# [The task]
Copy the entries that appear below in full, leaving out any picture among them.

(Records from a collection)
=====

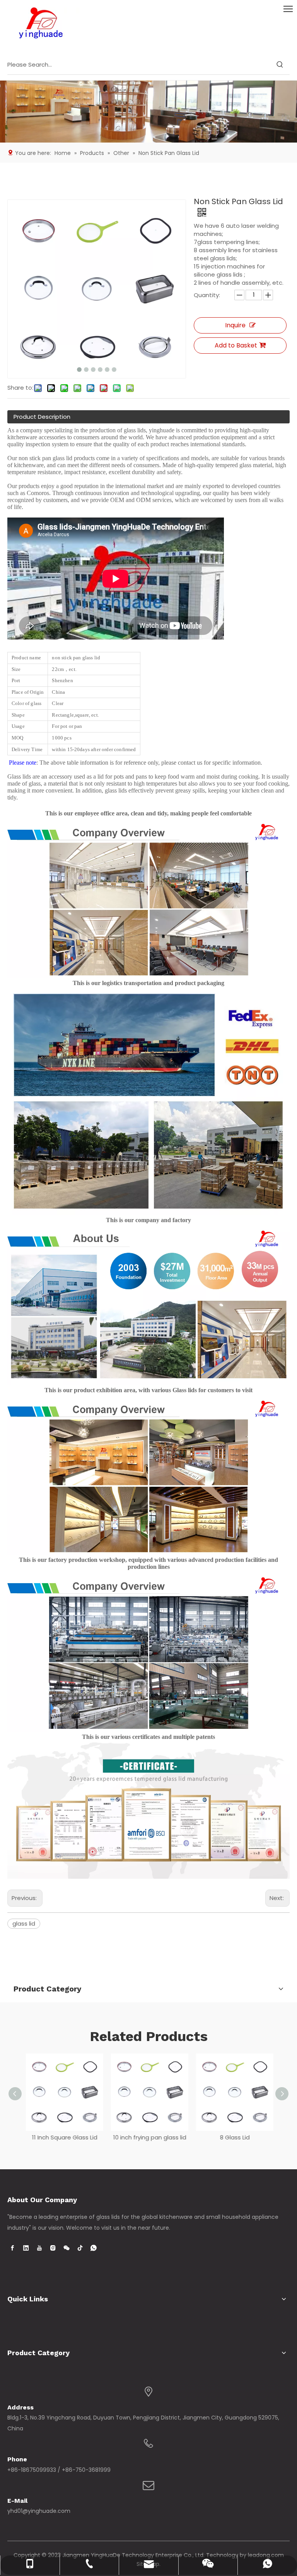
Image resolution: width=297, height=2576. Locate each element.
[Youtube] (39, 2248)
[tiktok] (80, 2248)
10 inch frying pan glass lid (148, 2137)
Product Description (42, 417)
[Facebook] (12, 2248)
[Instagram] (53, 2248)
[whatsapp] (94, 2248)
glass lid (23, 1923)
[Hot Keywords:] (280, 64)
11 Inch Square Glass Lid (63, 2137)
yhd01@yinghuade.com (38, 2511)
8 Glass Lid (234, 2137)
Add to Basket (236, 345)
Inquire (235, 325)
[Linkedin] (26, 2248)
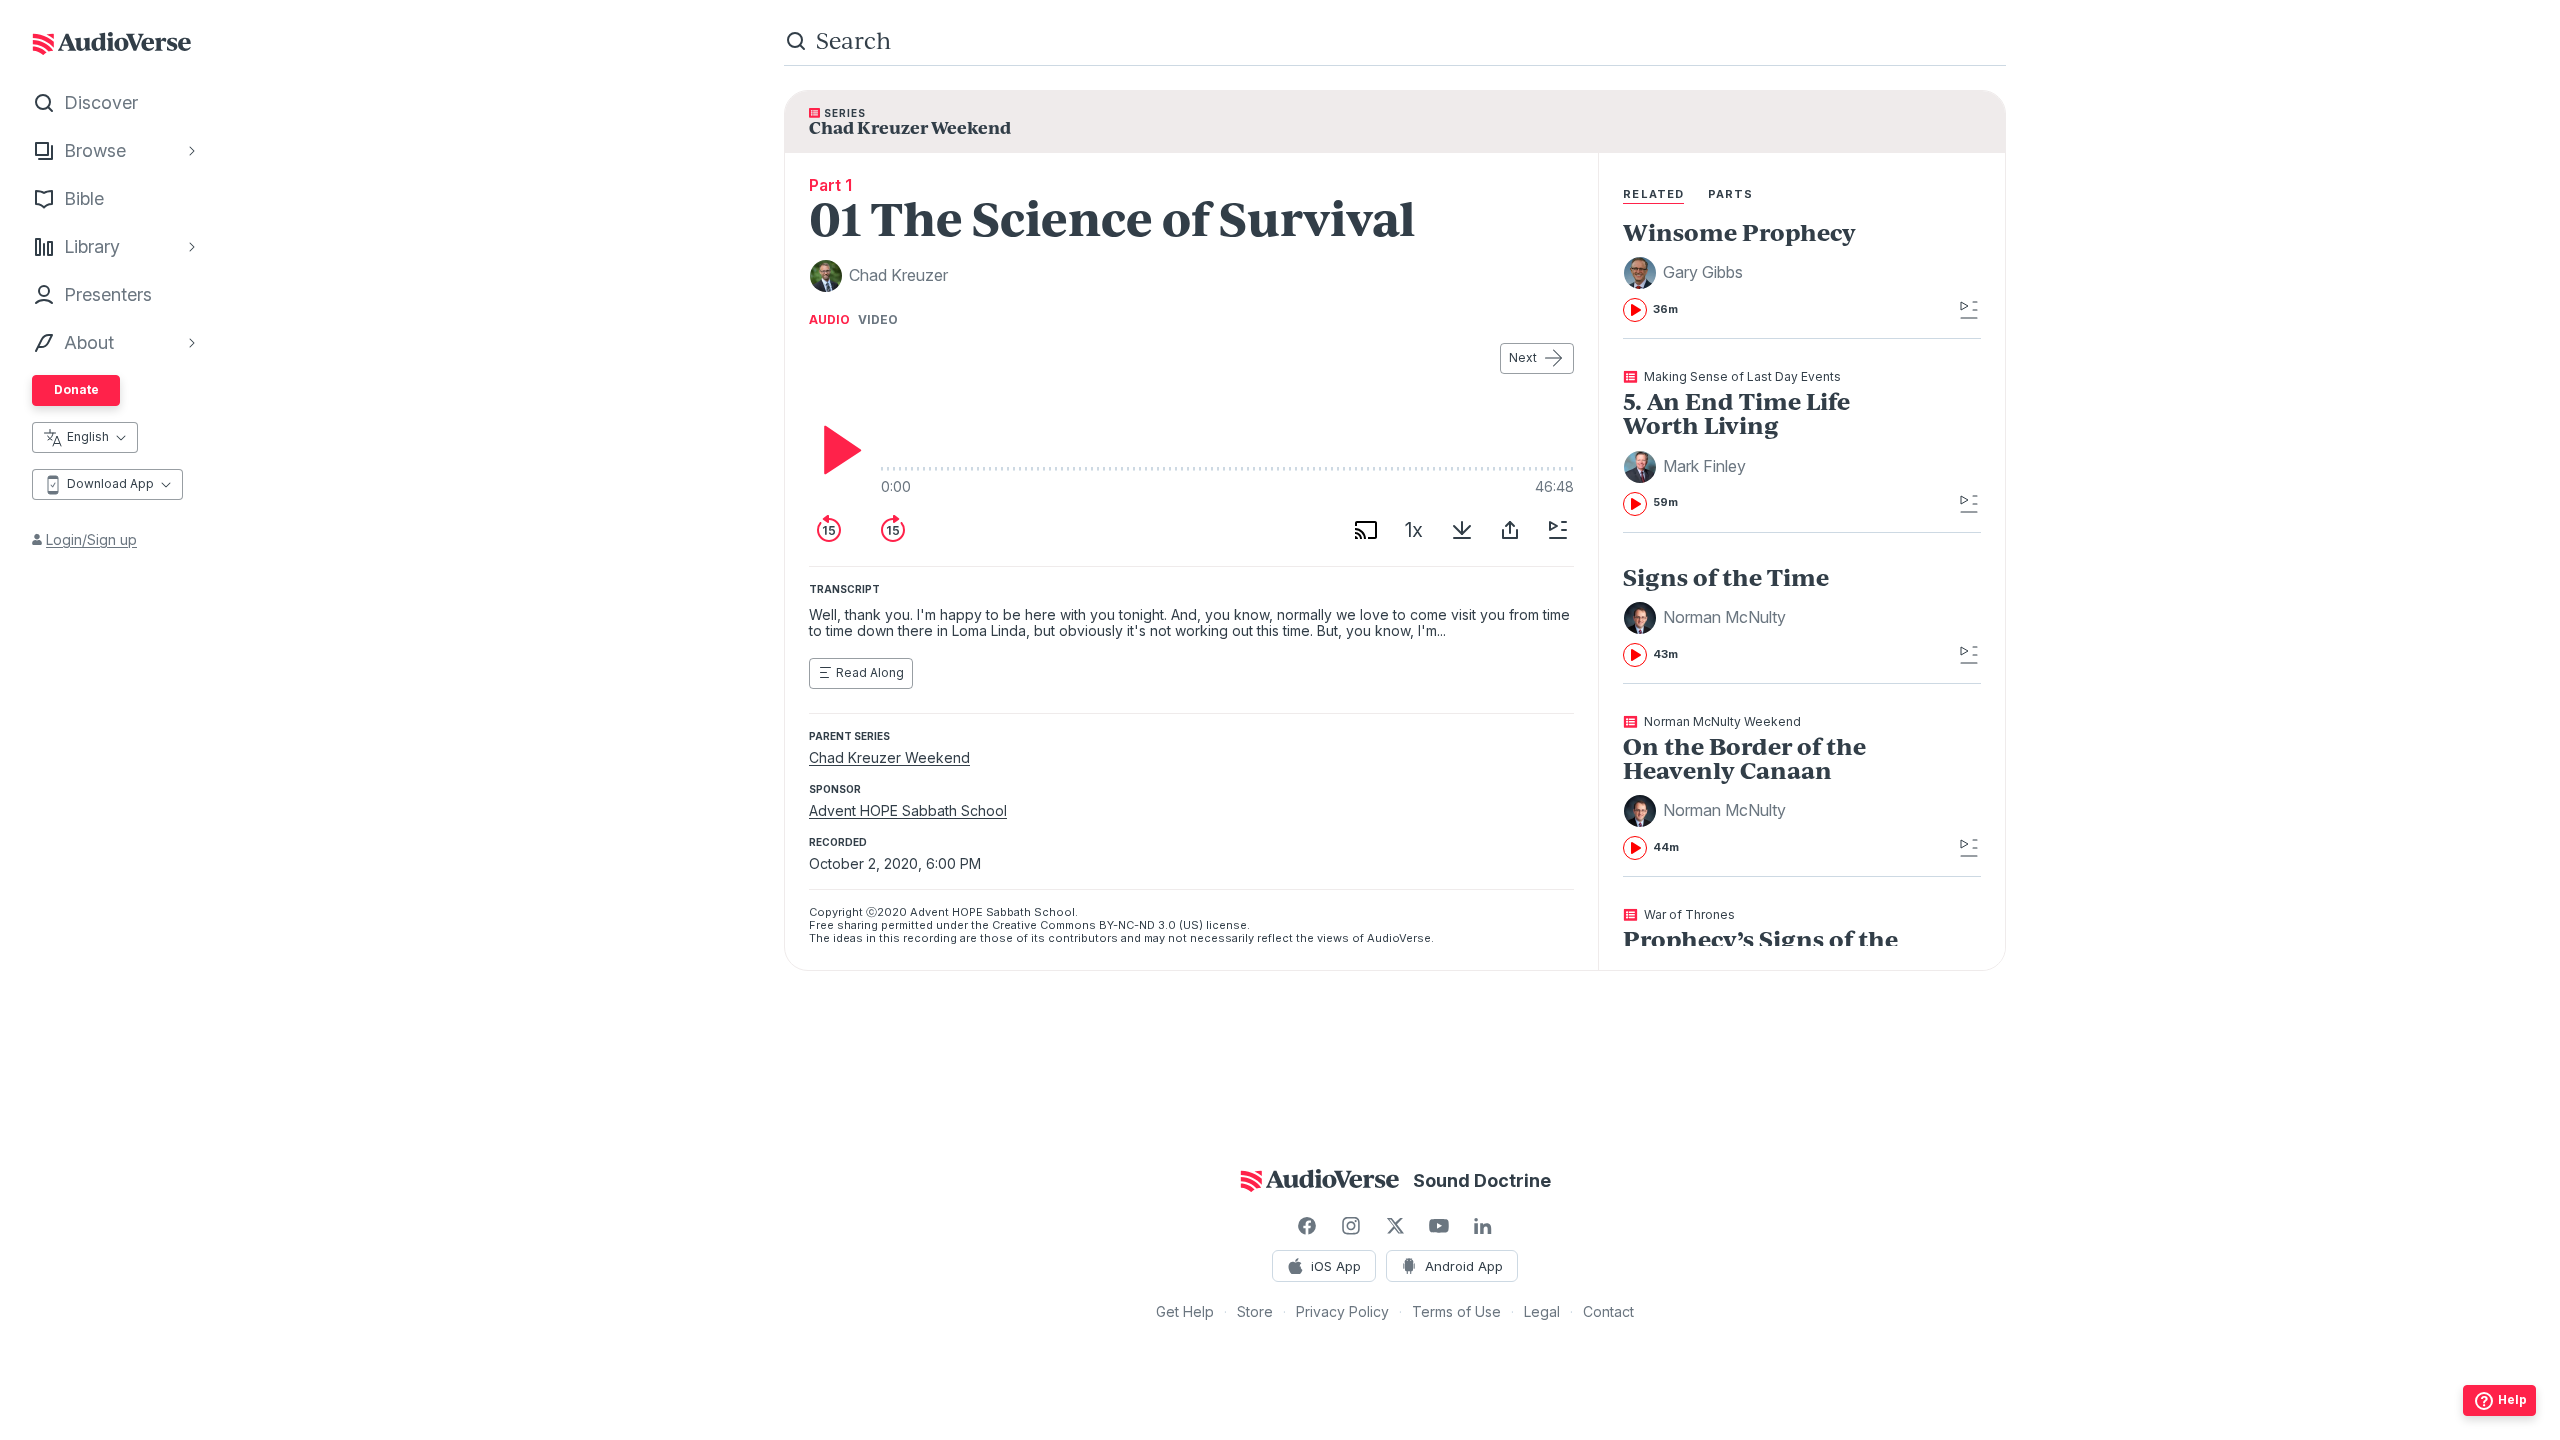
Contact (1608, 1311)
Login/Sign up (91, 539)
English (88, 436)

=====

# [Task output]
Image resolution: width=297, height=2576. Locate each element.
[Youtube] (39, 2248)
[tiktok] (80, 2248)
10 inch frying pan glass lid (148, 2137)
Product Description (42, 417)
[Facebook] (12, 2248)
[Instagram] (53, 2248)
[whatsapp] (94, 2248)
glass lid (23, 1923)
[Hot Keywords:] (280, 64)
11 Inch Square Glass Lid (63, 2137)
yhd01@yinghuade.com (38, 2511)
8 Glass Lid (234, 2137)
Add to Basket (236, 345)
Inquire (235, 325)
[Linkedin] (26, 2248)
Contact (1608, 1311)
Login/Sign up (91, 539)
English (88, 436)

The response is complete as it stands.